Supporting a consumer market for produce from farms transitioning from traditional to organic production will be key to addressing the supply and demand imbalance for organic produce in the US, CoBank said in a report.
Entitled Mind the (Supply) Gap: Meeting the Growing Demand for Organic Produce, the report describes how surging organic produce demand, which grew by 8.4 percent year-on-year in 2016, has led to supply challenges in both traditional grocery stores and direct to consumer (DTC) channels such as farmers’ markets. While grocery stores struggle to find consistent organic produce suppliers of sufficient scale, according to the report, growers shut out of grocery channels are currently providing a surplus to DTC markets.

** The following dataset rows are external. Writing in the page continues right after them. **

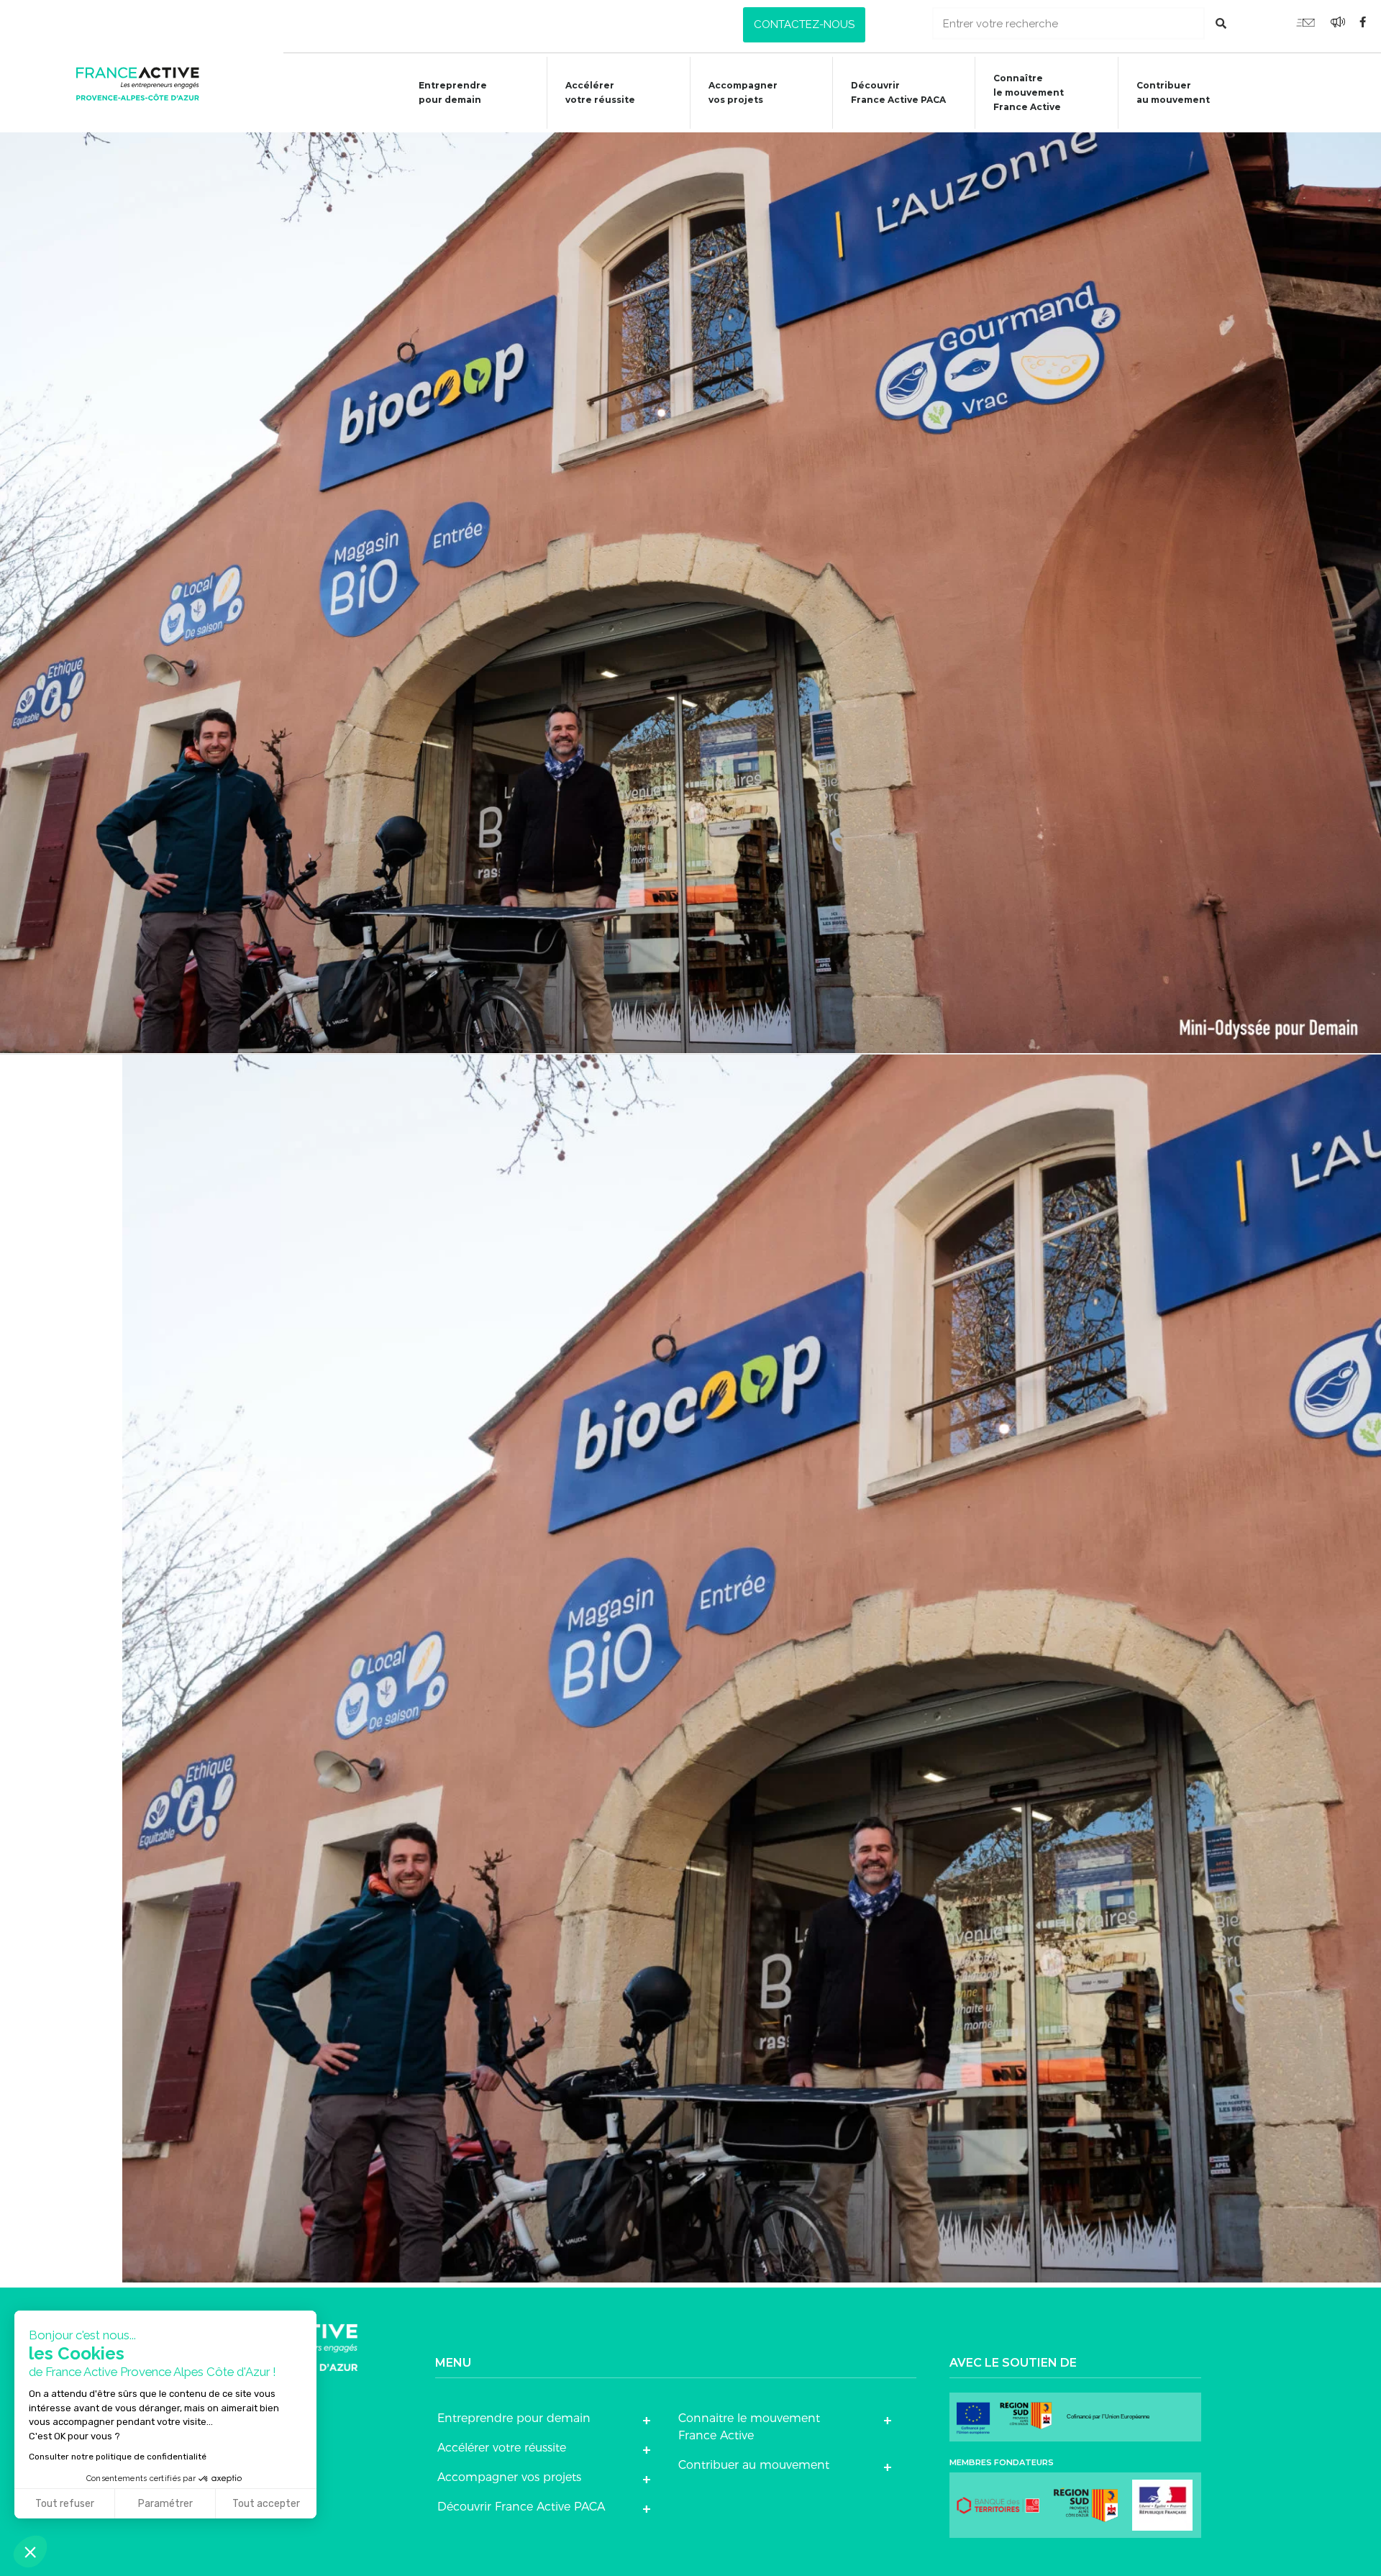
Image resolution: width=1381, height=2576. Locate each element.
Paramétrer (165, 2504)
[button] (804, 24)
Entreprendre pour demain (453, 92)
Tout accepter (266, 2504)
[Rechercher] (1221, 23)
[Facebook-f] (1363, 21)
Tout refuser (64, 2504)
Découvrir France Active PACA (898, 92)
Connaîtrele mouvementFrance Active (1028, 92)
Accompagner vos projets (743, 92)
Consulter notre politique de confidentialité (117, 2457)
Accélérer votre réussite (600, 92)
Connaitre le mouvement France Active (749, 2426)
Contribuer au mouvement (1173, 92)
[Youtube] (1305, 21)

The supply problem has grown, according to CoBank, in part because demand has outpaced supply as many US growers waited to see if consumers’ growing taste for organic offerings was sustainable. Also, the report said, there are very few subsidies, grants or offers of technical assistance available to farmers making the organic transition, which Pipeline Foods chief executive officer Eric Jackson estimated can cost between $1,500 and $2,000 per acre over five years.

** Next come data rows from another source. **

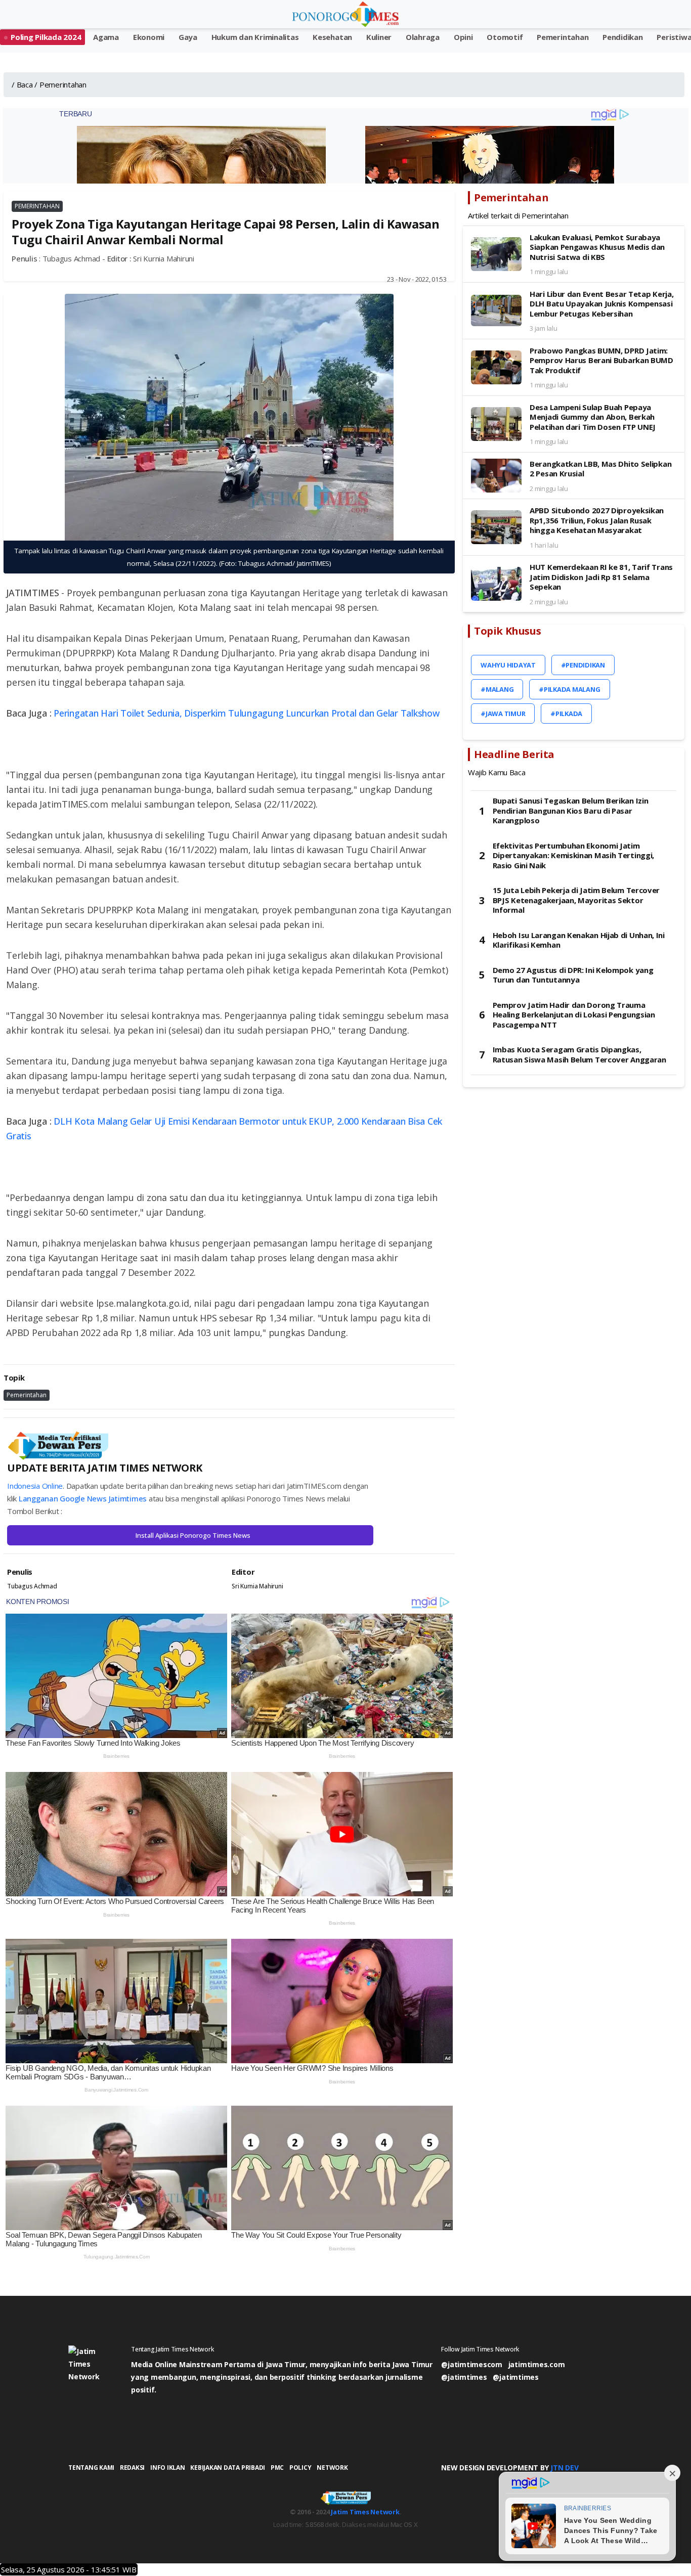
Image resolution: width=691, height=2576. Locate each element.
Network (332, 2467)
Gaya (188, 37)
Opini (463, 37)
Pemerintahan (562, 37)
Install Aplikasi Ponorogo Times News (193, 1535)
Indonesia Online (35, 1486)
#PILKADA (566, 713)
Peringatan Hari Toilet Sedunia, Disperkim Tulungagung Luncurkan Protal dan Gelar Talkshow (247, 713)
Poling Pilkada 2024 (46, 37)
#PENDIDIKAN (583, 665)
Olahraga (423, 37)
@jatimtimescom (471, 2364)
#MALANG (497, 689)
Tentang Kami (91, 2467)
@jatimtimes (464, 2377)
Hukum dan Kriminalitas (255, 37)
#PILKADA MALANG (569, 689)
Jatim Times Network (365, 2511)
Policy (300, 2467)
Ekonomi (148, 37)
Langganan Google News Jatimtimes (83, 1498)
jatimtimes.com (536, 2364)
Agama (106, 37)
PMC (277, 2467)
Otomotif (505, 37)
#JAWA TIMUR (503, 713)
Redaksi (132, 2467)
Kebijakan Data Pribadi (227, 2467)
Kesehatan (332, 37)
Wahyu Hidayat (508, 665)
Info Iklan (167, 2467)
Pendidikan (622, 37)
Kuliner (379, 37)
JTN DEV (564, 2467)
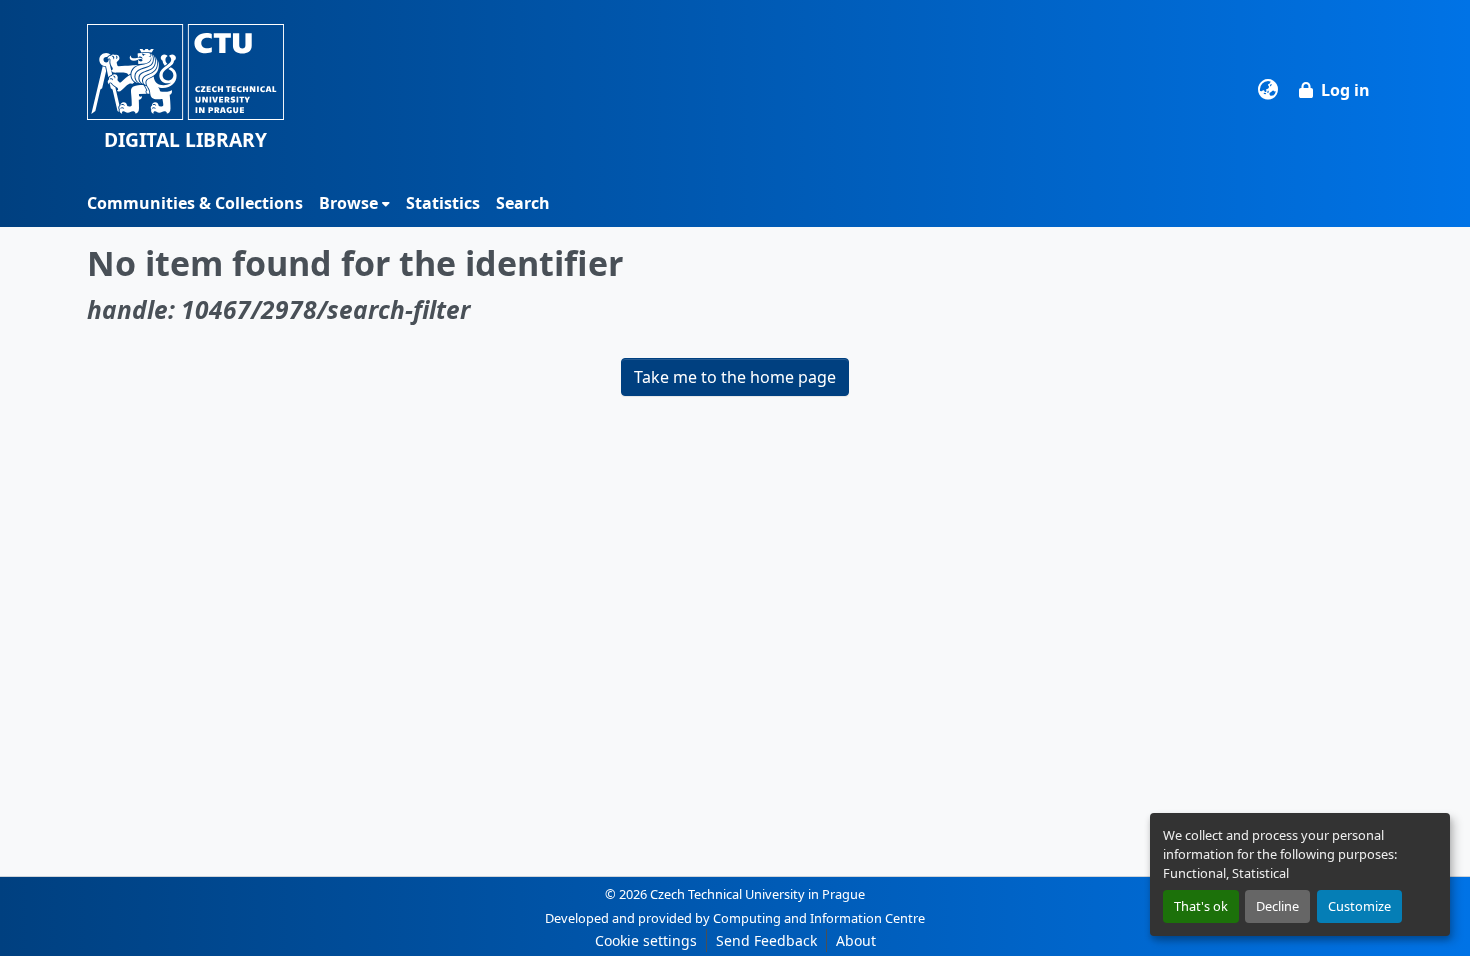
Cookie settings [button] (646, 940)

Part of a solution, CoBank argued, would be a secondary market for transitional products that would compensate farmers while they undergo the three-year transition and encourage additional conversions.
In January, the Organic Trade Association (OTA) formed a partnership with the US Department of Agriculture (USDA) focused on helping farmers undergoing the transition process. Under the agreement, the USDA’s Accredited Organic Certifying Agents will use standards developed by the OTA to offer transitional certification that will allow farmers to sell their products at a premium.

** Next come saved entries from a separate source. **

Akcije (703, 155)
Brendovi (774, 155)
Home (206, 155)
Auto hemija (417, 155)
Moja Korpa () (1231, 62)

While a market for transitional products has already developed in Europe, the CoBank report says European consumers were already familiar with organic products, and developing such a transitional market in the US will be more challenging. The organic certification itself took many years to take hold and US consumers, the report argues, may be confused amid a growing number of products marketed as natural or organic.
“Given current demand trends and the length of the transition period, the supply of organic produce will likely continue to lag behind wholesale and retail demand in the short to medium term,” senior economist Christine Lensing wrote in the CoBank report. “While it is possible to establish a robust transitional organic market in the US, it will likely be a slow, difficult undertaking.”